▸ **TASK OBJECTIVE**:
Exact copy, no pictures: every line from the one that contains "Given: Expand the Canada country selector" through the end of the data below, and nothing else.

Data items:
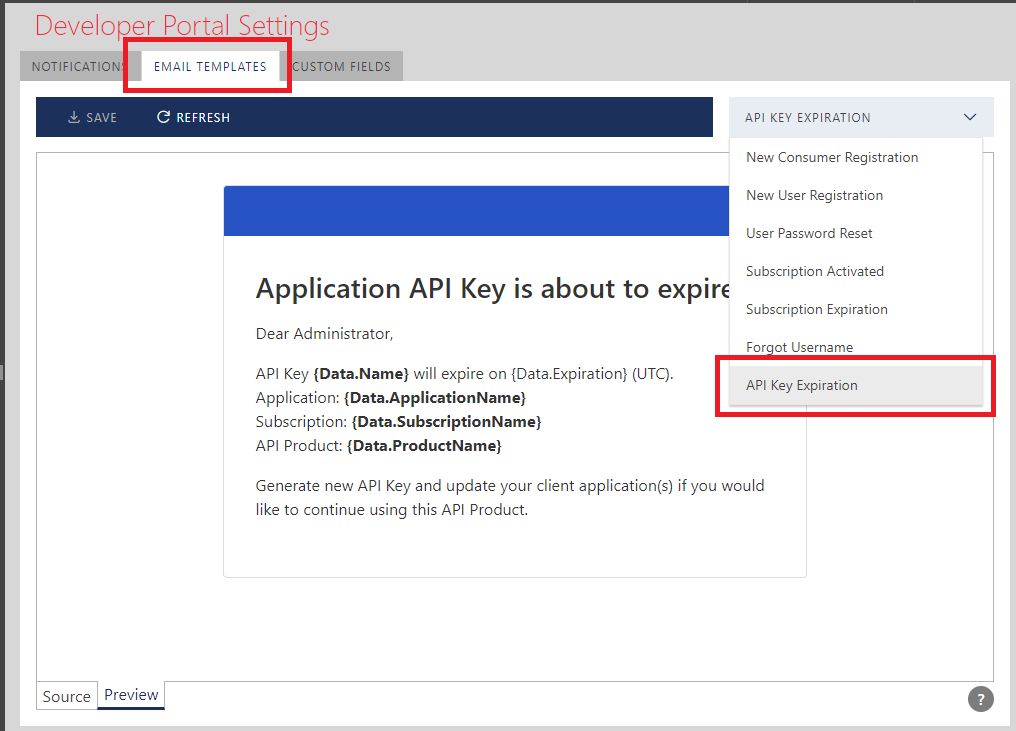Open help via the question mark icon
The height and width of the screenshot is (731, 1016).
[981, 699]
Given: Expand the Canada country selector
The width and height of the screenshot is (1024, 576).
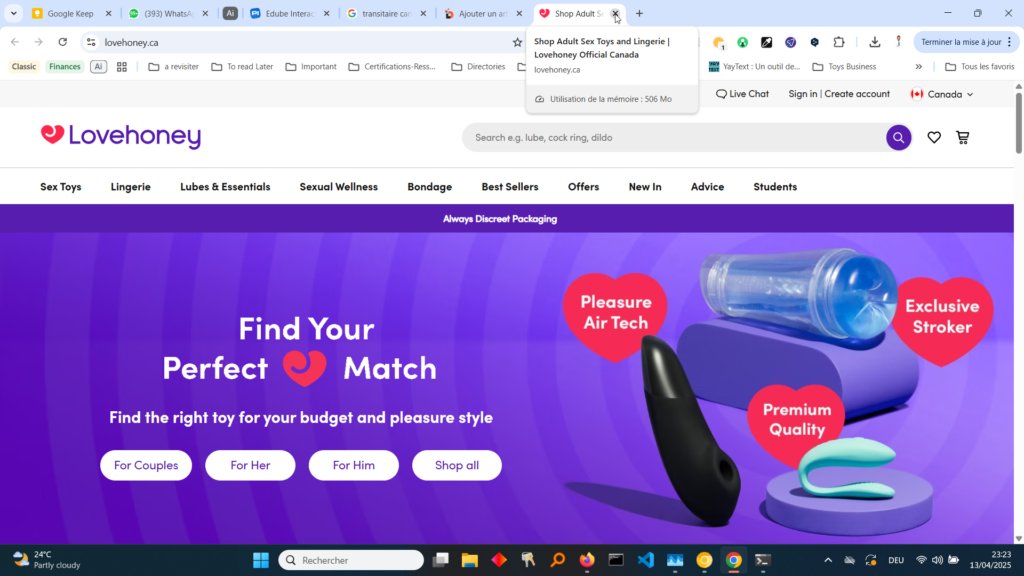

▸ **ANSWER SECTION**:
Given: Expand the Canada country selector
The width and height of the screenshot is (1024, 576).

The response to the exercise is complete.